18 terjadi pada suatu institusi atau kelembagaan saja ( Tidak harus ada persengketaan hukum ). 2. Sumber Data Dalam penelitian hukum empiris data primer dipakai sebagai data utama dan data sekunder yang berupa bahan hukum dipakai sebagai pendukung. Data primer adalah data yang diperoleh secara langsung dari responden dan nara sumber tentang objek yang diteliti. Data sekunder adalah bahan hukum primer yang meliputi peraturan perundang-undangan, putusan hakim dan bahan hukum sekunder meliputi pendapat hukum, buku, hasil penelitian dan sebagainya. a.

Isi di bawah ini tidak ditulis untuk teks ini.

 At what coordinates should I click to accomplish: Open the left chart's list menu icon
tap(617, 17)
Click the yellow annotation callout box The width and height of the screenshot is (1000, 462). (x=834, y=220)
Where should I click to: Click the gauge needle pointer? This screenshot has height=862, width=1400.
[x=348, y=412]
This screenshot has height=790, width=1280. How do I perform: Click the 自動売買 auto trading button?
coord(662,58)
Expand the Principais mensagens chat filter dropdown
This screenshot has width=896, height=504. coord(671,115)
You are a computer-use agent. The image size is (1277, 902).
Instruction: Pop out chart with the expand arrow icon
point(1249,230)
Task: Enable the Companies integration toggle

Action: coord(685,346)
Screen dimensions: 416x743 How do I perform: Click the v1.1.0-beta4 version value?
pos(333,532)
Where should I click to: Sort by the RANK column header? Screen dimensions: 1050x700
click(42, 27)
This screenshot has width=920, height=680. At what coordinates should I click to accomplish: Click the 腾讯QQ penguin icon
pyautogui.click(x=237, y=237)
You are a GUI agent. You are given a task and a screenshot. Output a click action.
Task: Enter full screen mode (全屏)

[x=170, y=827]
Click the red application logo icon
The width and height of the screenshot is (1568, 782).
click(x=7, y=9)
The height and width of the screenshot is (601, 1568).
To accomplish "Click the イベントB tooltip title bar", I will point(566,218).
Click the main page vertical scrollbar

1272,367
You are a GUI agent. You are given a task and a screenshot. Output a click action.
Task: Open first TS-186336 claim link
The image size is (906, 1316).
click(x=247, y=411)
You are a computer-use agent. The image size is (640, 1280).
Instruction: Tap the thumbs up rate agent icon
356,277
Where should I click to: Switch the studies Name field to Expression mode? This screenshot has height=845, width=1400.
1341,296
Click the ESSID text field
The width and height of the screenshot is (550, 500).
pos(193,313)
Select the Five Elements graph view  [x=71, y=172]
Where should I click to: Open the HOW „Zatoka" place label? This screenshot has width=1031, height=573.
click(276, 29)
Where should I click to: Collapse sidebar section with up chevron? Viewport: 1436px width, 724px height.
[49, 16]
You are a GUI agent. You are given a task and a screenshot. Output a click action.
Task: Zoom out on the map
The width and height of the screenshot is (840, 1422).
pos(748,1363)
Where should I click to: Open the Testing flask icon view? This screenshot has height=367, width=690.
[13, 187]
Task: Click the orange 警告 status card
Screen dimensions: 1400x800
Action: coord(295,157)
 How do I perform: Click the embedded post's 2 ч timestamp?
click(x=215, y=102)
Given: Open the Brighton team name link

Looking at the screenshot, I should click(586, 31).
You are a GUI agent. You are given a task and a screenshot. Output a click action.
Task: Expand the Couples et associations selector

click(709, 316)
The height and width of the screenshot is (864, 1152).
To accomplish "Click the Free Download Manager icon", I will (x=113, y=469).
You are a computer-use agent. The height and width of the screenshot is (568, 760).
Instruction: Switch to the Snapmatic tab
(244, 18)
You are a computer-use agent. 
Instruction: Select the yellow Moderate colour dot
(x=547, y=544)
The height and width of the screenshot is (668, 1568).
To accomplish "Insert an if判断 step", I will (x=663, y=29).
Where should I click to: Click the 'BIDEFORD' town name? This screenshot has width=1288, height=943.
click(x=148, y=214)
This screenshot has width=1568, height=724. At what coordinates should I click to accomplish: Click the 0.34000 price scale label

Data primer yang berupa : - Hasil wawancara dengan Ketua DPRD Kabupaten Bengkayang - Hasil wawancara dengan Anggota DPRD Kabupaten Bengkayang b. Data Sekunder yang terdiri : *. Bahan Hukum Primer yaitu: - UUD 1945 hasil Amandemen - UU No 22 tahun 2003 tentang susunan dan kedudukan MPR, DPR, DPD dan DPRD - UU No 32 tahun 2004 tentang Pemerintahan Daerah - PP No 25 tahun 2004 Tentang Pedoman Penyusunan Tata Tertib DPRD *. Bahan Hukum Sekunder:

19 - Buku-buku literatur yang mendukung dalam hasil penelitian yang mendukung data-data primer yang didapat di lapangan 3. Metode Pengumpulan Data Penelitian hukum dilakukan dengan menggunakan metode pengumpulan data dengan cara wawancara, observasi dan studi kepustakaan 4. Lokasi Penelitian Penelitian hukum ini dilakukan di DPRD Kabupaten Bengkayang Kalimantan Barat. 5. Nara Sumber Nara sumber adalah subjek yang memberikan jawaban atas penelitian dalam wawancara yang berkait langsung dengan permasalahan hukum yang diteliti. Dalam penelitian ini yang menjadi nara sumber adalah Ketua DPRD, Wakil ketua DPRD dan Kepala bagian Rislah dan Persidangan DPRD 6. Metode Analisis Seluruh data yang diperoleh dikumpulkan secara lengkap selanjutnya disistematisasi untuk dilakukan analisis. Metode yang digunakan adalah metode Deskriptif kualitatif. Deskriptif artinya menganalisis data dengan cara memaparkan secara rinci dan tepat tentang suatu fenomena tertentu yang terkait dengan permasalahan penelitian tersebut. Kualitatif artinya menganalisis pendapat hasil penelitian yang tersistematisasi tersebut

20 dengan teori-teori hukum dan hukum positif untuk dapat menjelaskan permasalahan hukum tersebut dengan kalimat-kalimat yang ilmiah. H. Sistematika Penulisan Penulisan hukum ini terdiri dari 3 bab yaitu bab pendahuluan, bab hasil penelitian dan pembahasan serta bab penutup. Adapun ketiga bab tersebut dapat diuraikan sebagai berikut: 1. Bab I Tentang pendahuluan. Berisi latarbelakang masalah, permasalahan, tujuan penelitian, manfaat penelitian, keaslian penelitian, batasan konsep, metodologi penelitian dan sistematika penulisan. 2. Bab II Tentang hasil penelitian dan pembahasan berisi uraian atas Das Sollen ( Apa yang seharusnya terjadi ) dengan Das Sein ( Fakta yang sudah terjadi ). Selain itu bab II menguraikan tentang variabel mengenai pelaksanaan hak inisiatifdalam fungsi legislasi yang satu dengan variabel yang lain dan hubungan antara variabel tersebut. 3. Bab III Tentang penutup berisi kesimpulan dan saran-saran.